(Problem to work on) Respond with the count alone after checking every line in the material below for "agent".
** Material provided follows **
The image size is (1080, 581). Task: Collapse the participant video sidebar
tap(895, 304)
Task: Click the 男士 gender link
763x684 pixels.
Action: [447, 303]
** End of Material provided **
** Material provided follows **
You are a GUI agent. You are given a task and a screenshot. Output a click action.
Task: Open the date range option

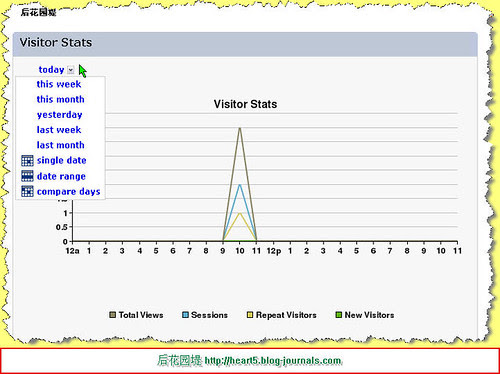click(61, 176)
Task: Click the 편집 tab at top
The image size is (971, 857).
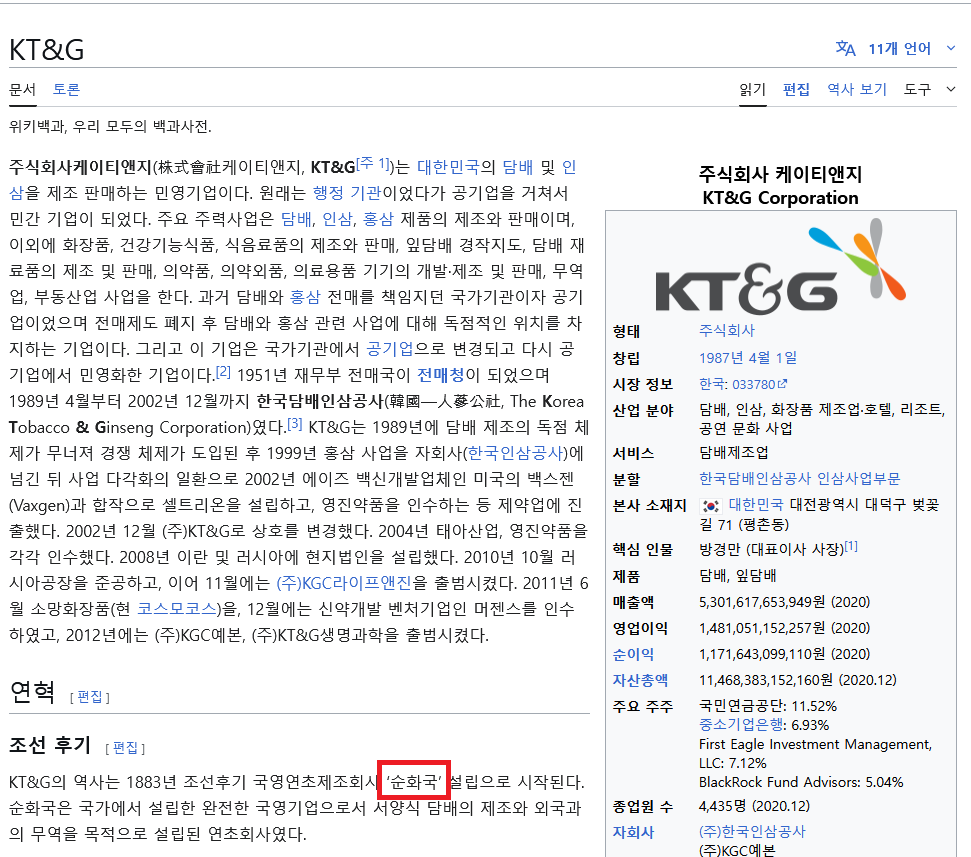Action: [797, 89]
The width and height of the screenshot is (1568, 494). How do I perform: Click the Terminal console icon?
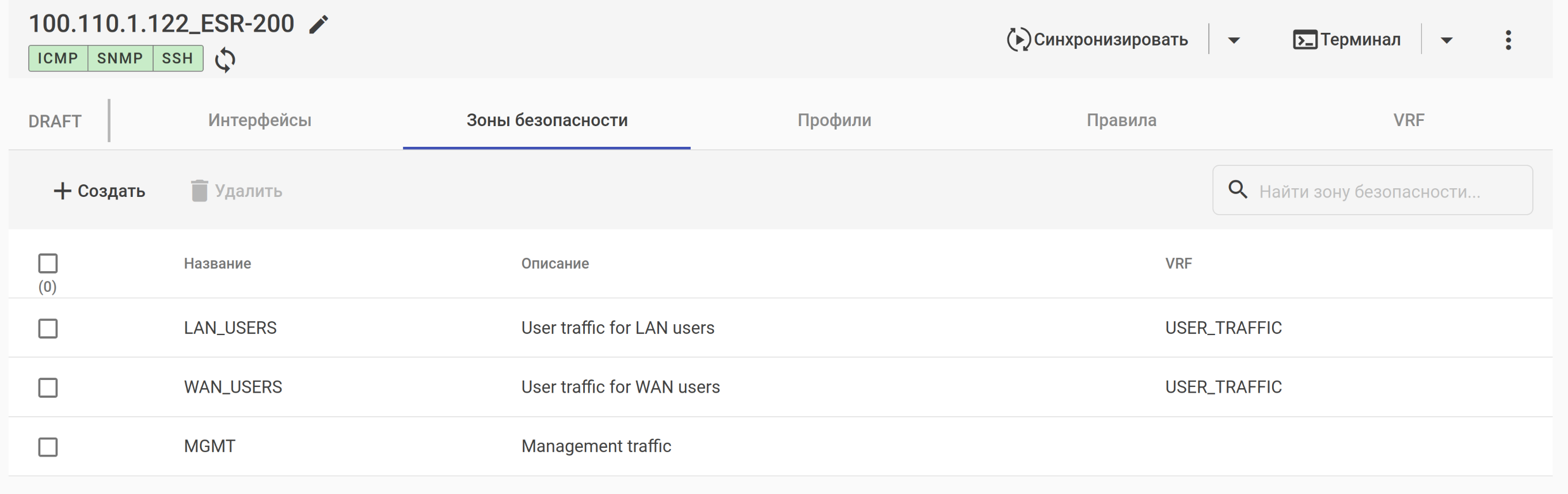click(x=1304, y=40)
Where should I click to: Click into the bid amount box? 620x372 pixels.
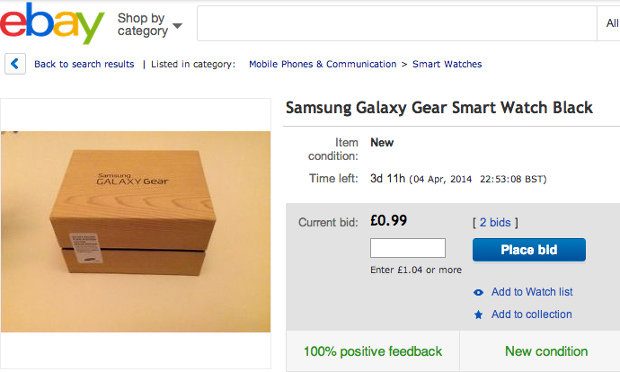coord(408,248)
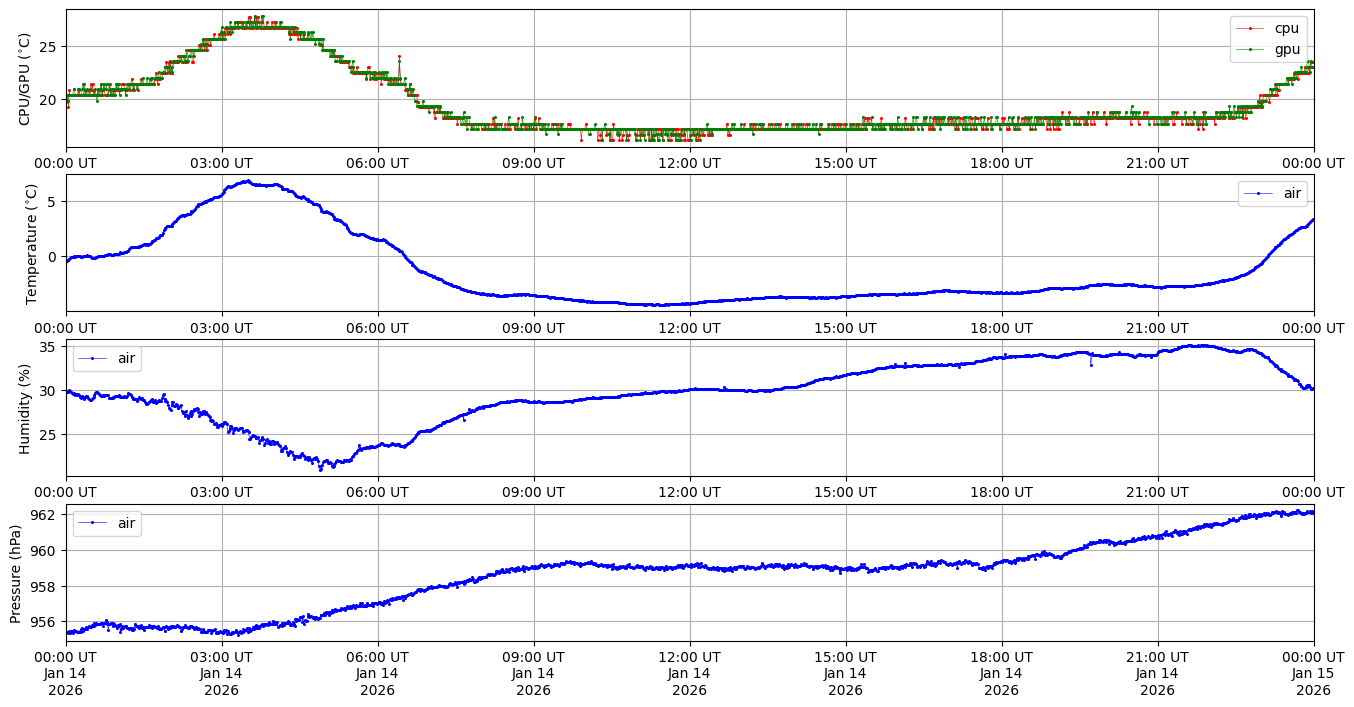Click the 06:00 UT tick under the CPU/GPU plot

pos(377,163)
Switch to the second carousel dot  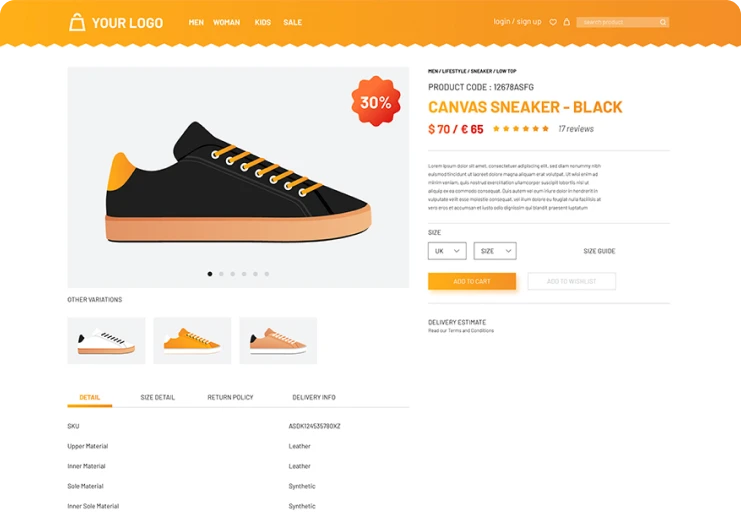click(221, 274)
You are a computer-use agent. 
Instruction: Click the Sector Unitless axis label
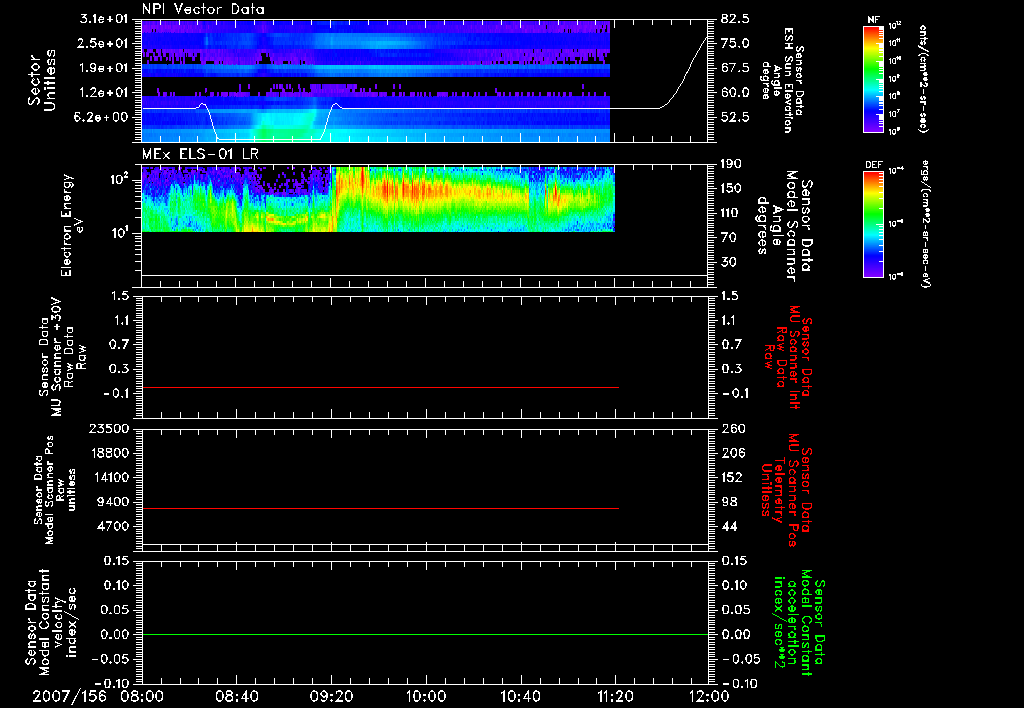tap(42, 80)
** End of Material provided **
(Response) 2